By Ryan SmernoffMay 4, 2019

Home Is Where the Heart Breaks: Abbigail N. Rosewood’s “If I Had Two Lives”

If I Had Two Lives by Abbigail N. Rosewood

ANYONE WHO PUTS pen to paper knows how cumbersome writing can be. Words are clunky things: awkward, elusive, difficult to maneuver. The cadences we desire are often achieved at the expense of our intended meanings, and many long and tiresome hours of writing can — and do — frequently leave us with some achromatic mess of word goulash. One of the grand illusions of great writing is the appearance of effortlessness, a quality that Abbigail Rosewood often achieves in her debut novel, If I Had Two Lives.

Rosewood writes with humility, but without apology. Her talent for balancing elegance and clarity carries the reader with gorgeous description, while rarely indulging in unnecessary explanation. With precision and dexterity, Rosewood has woven together a tale of staggering artistry, devastation, compassion, and social awareness. 

If I Had Two Lives maintains high emotional resonance with nimbleness and grace. Rosewood crafts her prose with just the right amount of lilt, showcasing a style that has the power to bear the heaviest topics with surprising ease. Each page is saturated with trauma in various forms: abuse, alienation, sexual assault, identity crises, codependence, emotional extortion, the haunting effects of neglect and abandonment. With such a weighty lineup, one might expect an exhausting and sometimes unbearably heavy read. However, quite the contrary, Rosewood’s work is imbued with a touch of lightness that gives readers a sensation more akin to gliding through a shared dream than reading a text.

If I Had Two Lives explores the universal need to belong from an oft-overlooked perspective — the dispossessed. More specifically, Rosewood invites the reader into the deeply personal and revelatory experience of a young woman who is raised in a state of dispossession, unwanted by family or homeland for no reason other than the geopolitical context into which she was birthed.

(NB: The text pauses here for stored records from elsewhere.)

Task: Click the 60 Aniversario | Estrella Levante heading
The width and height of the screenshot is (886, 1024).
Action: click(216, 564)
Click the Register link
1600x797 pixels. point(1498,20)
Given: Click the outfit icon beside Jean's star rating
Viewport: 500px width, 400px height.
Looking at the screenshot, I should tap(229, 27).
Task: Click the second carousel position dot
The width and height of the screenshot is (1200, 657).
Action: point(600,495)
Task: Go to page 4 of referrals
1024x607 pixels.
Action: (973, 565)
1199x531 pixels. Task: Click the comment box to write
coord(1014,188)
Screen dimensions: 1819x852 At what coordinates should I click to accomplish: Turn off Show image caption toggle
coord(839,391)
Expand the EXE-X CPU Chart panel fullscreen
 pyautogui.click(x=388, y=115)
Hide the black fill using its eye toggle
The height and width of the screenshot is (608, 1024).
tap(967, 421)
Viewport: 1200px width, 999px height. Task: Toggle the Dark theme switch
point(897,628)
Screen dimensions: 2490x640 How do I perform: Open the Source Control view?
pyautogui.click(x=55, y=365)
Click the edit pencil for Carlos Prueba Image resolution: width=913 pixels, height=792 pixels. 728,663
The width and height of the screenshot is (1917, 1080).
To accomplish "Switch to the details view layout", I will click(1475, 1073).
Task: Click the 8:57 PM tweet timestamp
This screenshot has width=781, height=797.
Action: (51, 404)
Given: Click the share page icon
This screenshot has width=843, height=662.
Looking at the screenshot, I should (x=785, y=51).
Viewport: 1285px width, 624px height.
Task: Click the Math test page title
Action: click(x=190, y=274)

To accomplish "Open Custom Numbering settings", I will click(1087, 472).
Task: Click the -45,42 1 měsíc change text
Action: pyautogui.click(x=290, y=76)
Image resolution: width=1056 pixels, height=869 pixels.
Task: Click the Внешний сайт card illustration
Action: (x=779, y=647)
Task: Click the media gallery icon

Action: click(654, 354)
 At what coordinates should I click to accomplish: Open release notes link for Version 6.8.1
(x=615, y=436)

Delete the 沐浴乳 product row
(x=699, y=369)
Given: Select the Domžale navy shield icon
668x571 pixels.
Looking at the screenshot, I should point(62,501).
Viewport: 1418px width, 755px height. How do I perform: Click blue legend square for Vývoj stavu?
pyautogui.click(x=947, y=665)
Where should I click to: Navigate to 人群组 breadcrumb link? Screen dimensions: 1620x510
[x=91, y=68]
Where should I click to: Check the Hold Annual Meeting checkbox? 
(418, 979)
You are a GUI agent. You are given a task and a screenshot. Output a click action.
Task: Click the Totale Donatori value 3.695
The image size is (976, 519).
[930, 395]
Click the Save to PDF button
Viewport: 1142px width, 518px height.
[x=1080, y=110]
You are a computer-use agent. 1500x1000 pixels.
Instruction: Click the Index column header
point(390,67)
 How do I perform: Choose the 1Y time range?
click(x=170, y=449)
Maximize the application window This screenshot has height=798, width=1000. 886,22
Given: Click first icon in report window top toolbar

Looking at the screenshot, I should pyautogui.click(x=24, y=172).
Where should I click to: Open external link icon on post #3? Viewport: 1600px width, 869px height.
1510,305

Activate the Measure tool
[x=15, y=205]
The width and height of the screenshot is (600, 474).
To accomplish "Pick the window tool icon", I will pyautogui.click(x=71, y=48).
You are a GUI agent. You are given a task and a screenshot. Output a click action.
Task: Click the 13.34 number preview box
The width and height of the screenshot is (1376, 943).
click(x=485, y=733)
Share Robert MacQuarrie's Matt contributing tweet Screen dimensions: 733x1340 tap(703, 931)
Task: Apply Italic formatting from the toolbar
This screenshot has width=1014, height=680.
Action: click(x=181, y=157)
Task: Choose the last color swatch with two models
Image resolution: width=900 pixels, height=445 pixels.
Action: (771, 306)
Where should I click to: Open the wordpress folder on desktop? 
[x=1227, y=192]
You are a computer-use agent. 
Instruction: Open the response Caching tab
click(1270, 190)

At age seven, the unnamed narrator is brought to a Vietnamese military encampment to live with her estranged mother, whom the narrator hasn’t seen since she was three years old. The traumas she experiences during this time in her life follow her into young adulthood. In her mid-20s, the narrator finds herself a lonely immigrant in New York City desperately trying to recreate two of the most significant relationships she’d had as a child in Vietnam. When the home she has longed for finally begins to take shape, tragedy strikes and forces the narrator to return to Vietnam in an effort to piece together an identity that she never really had in the first place.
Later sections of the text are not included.